**Your objective:** Reproduce the records below line by line, omitting the pictures.

▬▬▬

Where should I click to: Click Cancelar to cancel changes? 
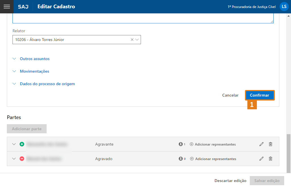coord(230,95)
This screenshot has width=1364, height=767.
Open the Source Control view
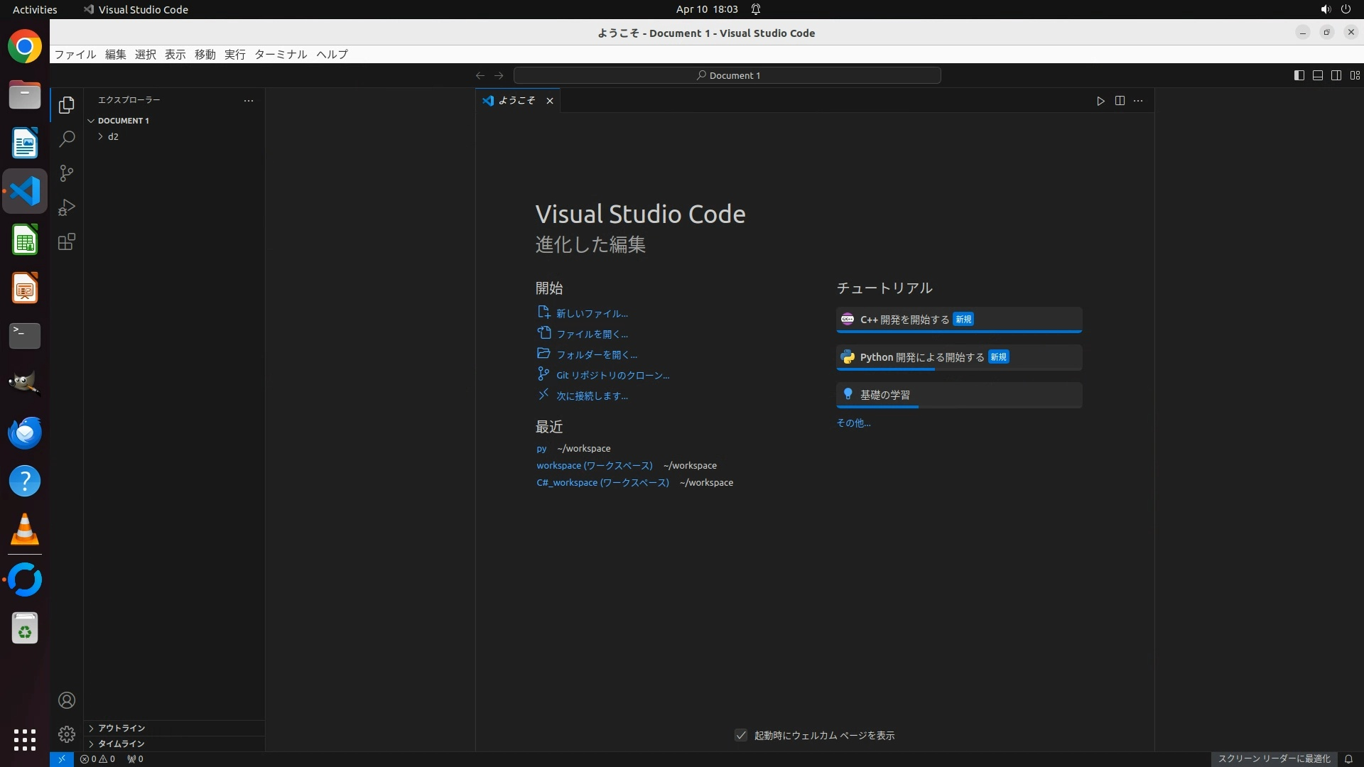pyautogui.click(x=67, y=173)
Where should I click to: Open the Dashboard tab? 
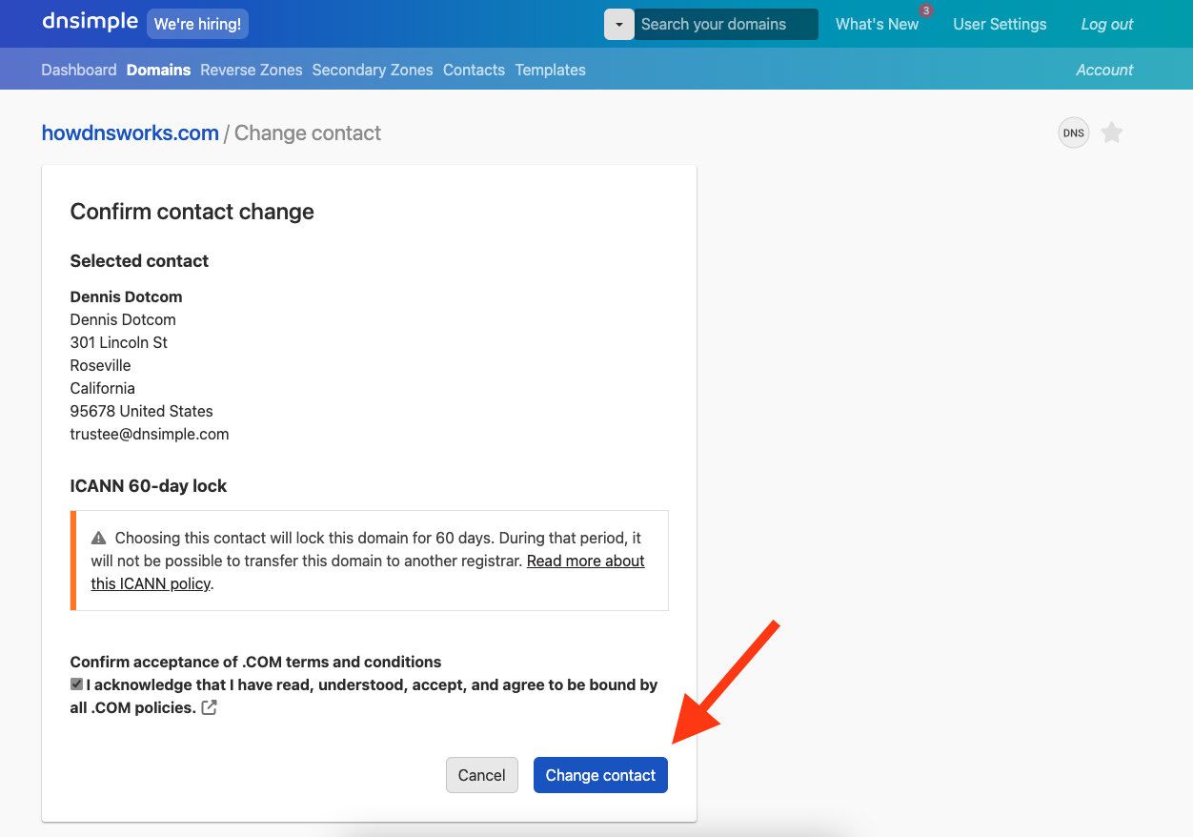tap(79, 70)
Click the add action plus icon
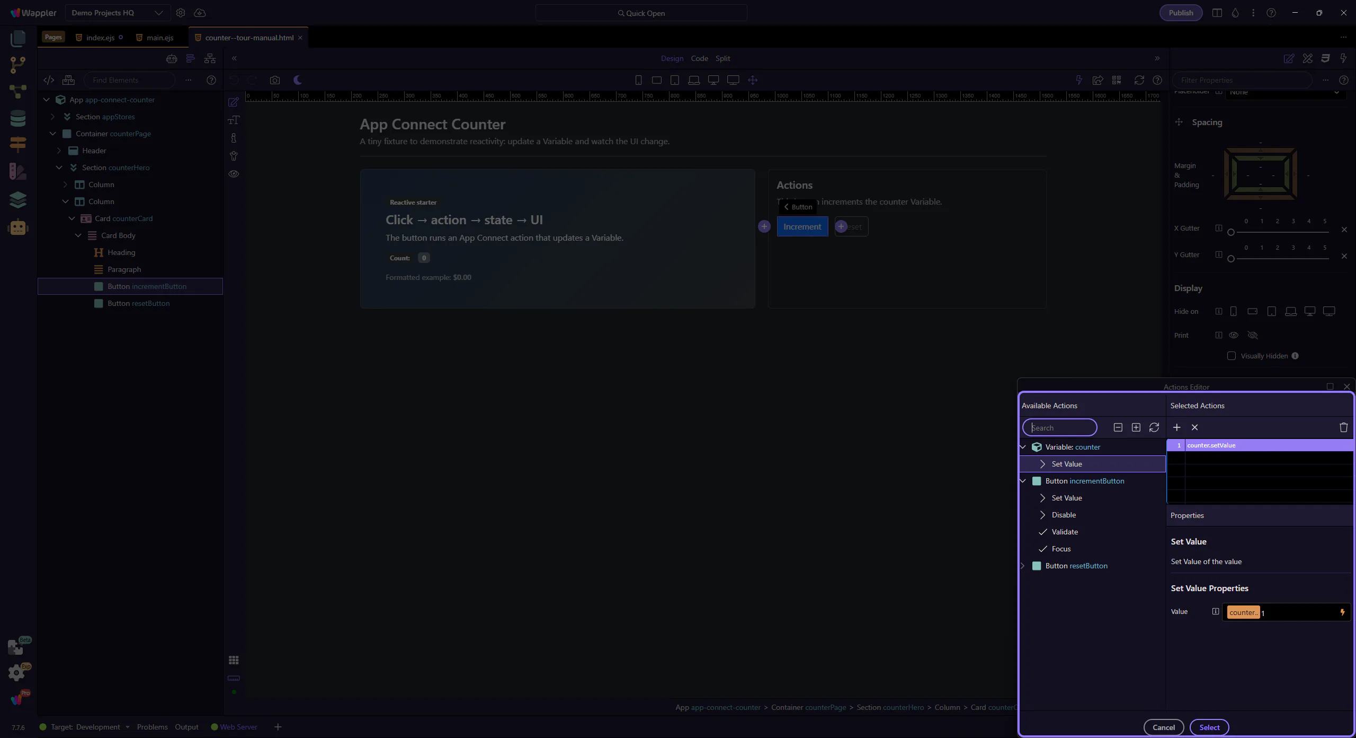Image resolution: width=1356 pixels, height=738 pixels. (1176, 427)
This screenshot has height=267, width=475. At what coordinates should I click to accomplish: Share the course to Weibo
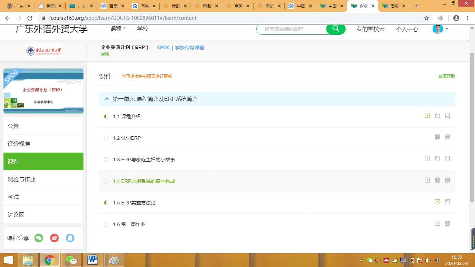tap(54, 238)
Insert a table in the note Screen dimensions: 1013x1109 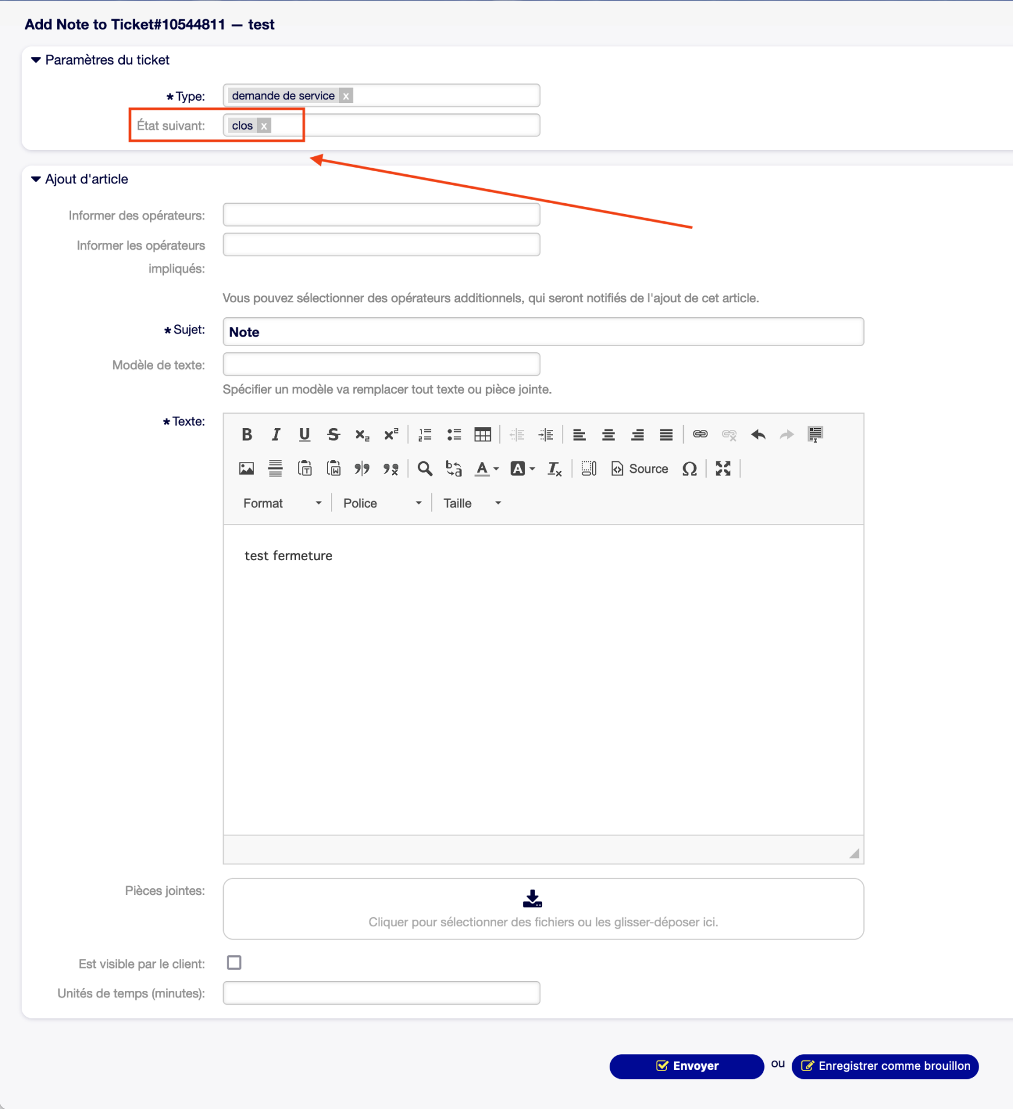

▬▬▬

**Completed exercise:**
Where should I click to: Click Cancelar to cancel changes? 
coord(230,95)
This screenshot has width=1364, height=767.
Open the Source Control view
pyautogui.click(x=67, y=173)
Where should I click to: Open the Dashboard tab? 
tap(79, 70)
Click the add action plus icon
Image resolution: width=1356 pixels, height=738 pixels. (1176, 427)
This screenshot has height=267, width=475. At what coordinates should I click to accomplish: Share the course to Weibo
tap(54, 238)
Insert a table in the note Screen dimensions: 1013x1109 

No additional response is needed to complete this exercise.